BEGIN The data
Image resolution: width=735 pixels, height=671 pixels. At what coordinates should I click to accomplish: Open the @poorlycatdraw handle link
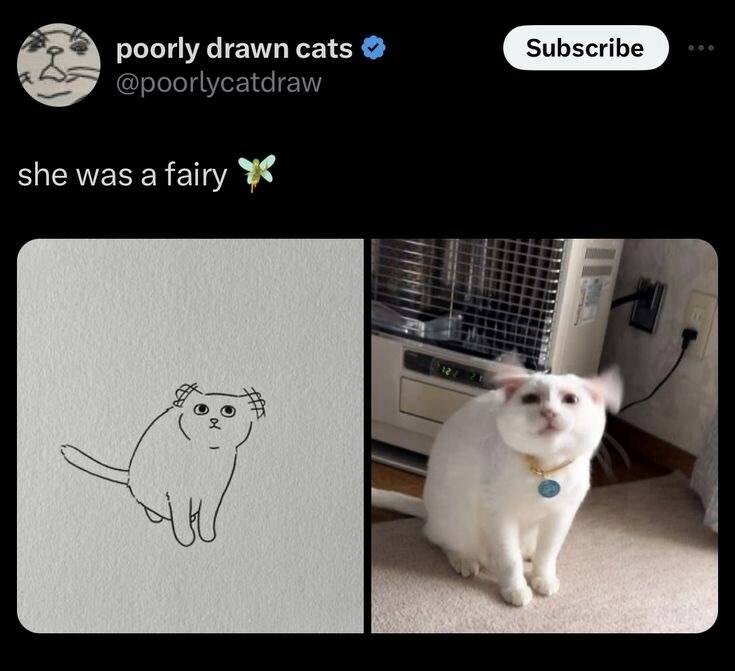(219, 82)
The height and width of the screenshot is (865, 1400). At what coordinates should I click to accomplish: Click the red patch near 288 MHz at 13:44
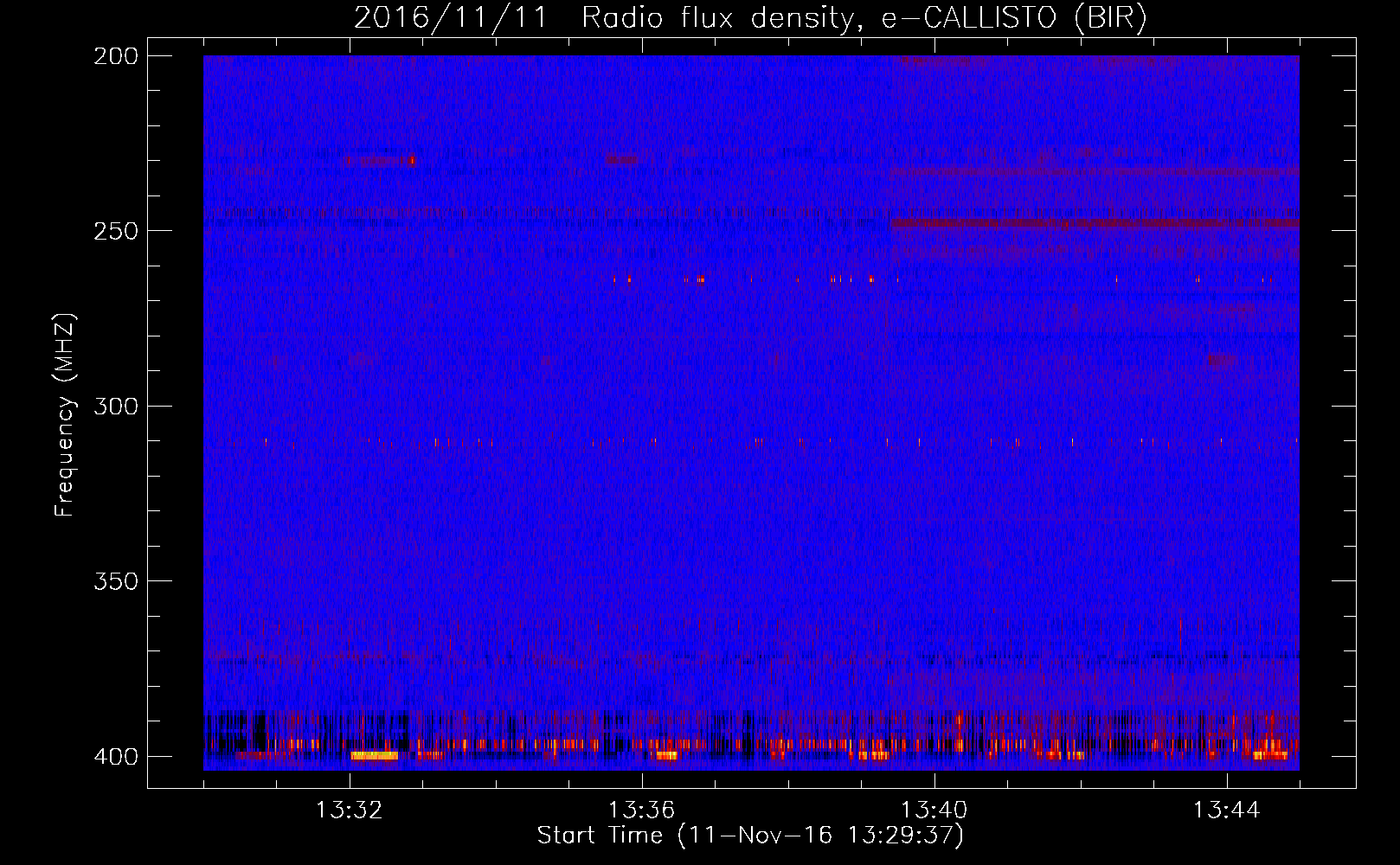click(1221, 361)
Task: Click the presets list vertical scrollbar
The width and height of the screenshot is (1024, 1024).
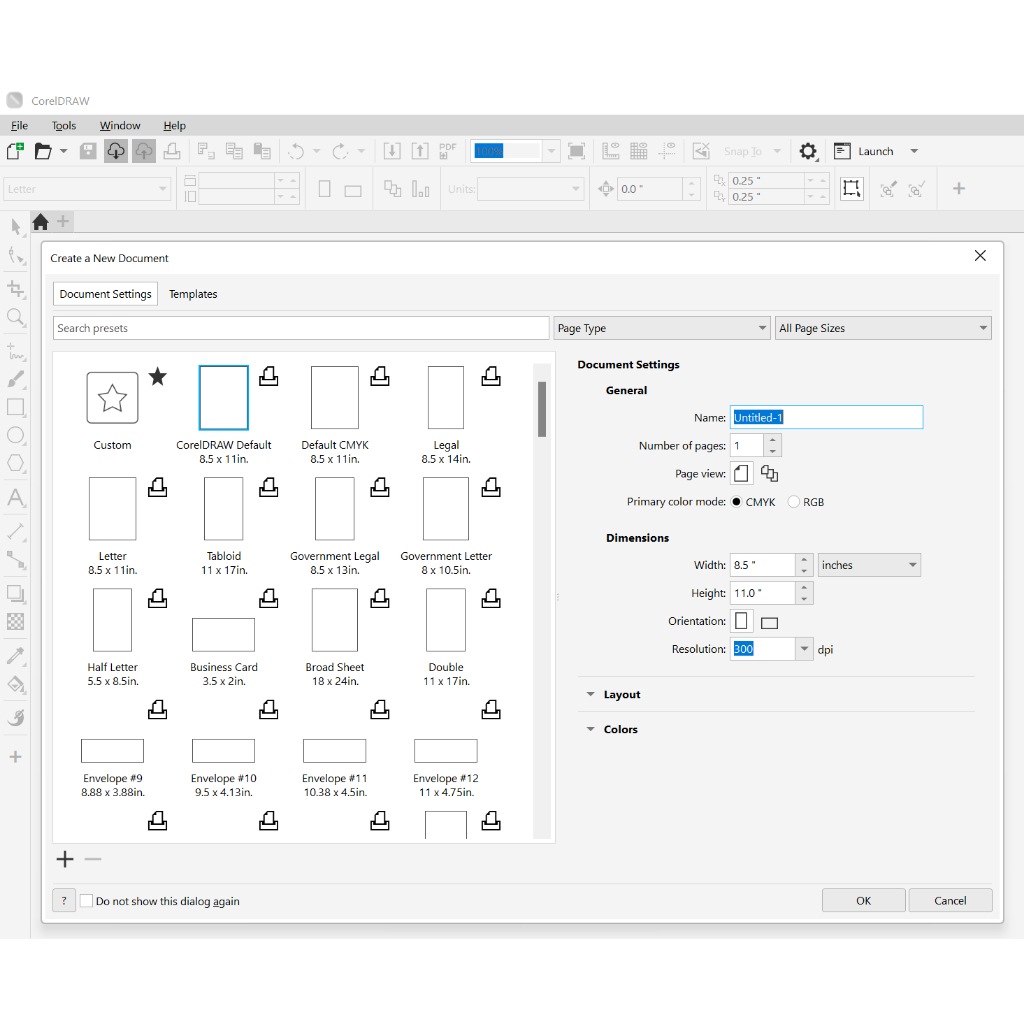Action: coord(542,410)
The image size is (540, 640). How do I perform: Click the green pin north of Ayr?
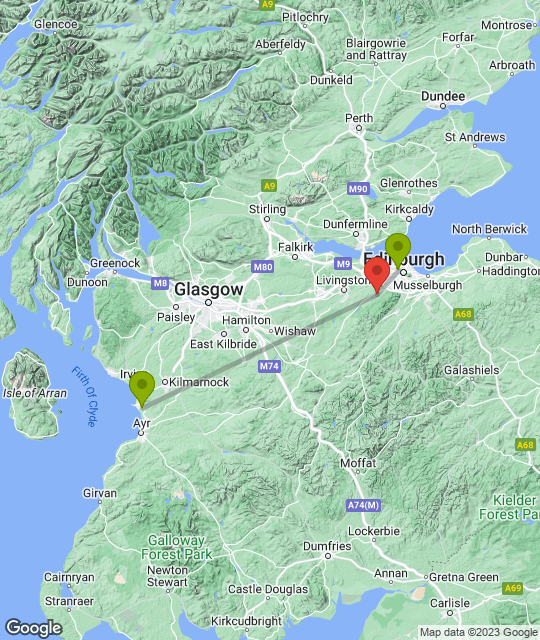coord(142,389)
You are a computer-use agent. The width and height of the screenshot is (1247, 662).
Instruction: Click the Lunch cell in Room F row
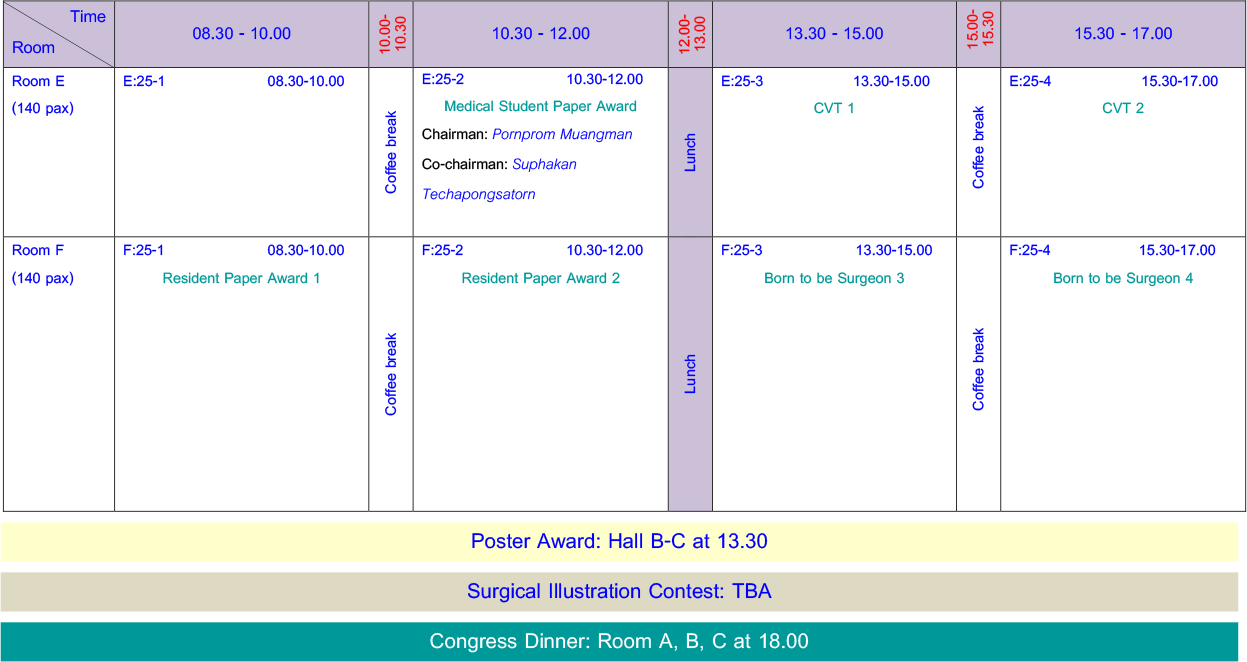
END The data
> **Your assignment**: Apart from the images, the entries above must be returned without alteration.

> **Written response**:
Image resolution: width=735 pixels, height=671 pixels. At what coordinates should I click to accomplish: Open the @poorlycatdraw handle link
(219, 82)
The height and width of the screenshot is (865, 1400). At what coordinates should I click to accomplish: Click the red patch near 288 MHz at 13:44
click(1221, 361)
Task: Click the presets list vertical scrollbar
The width and height of the screenshot is (1024, 1024).
Action: coord(542,410)
The image size is (540, 640). How do I perform: Click the green pin north of Ayr?
coord(142,389)
You are a computer-use agent. The width and height of the screenshot is (1247, 662).
Instruction: Click the Lunch cell in Room F row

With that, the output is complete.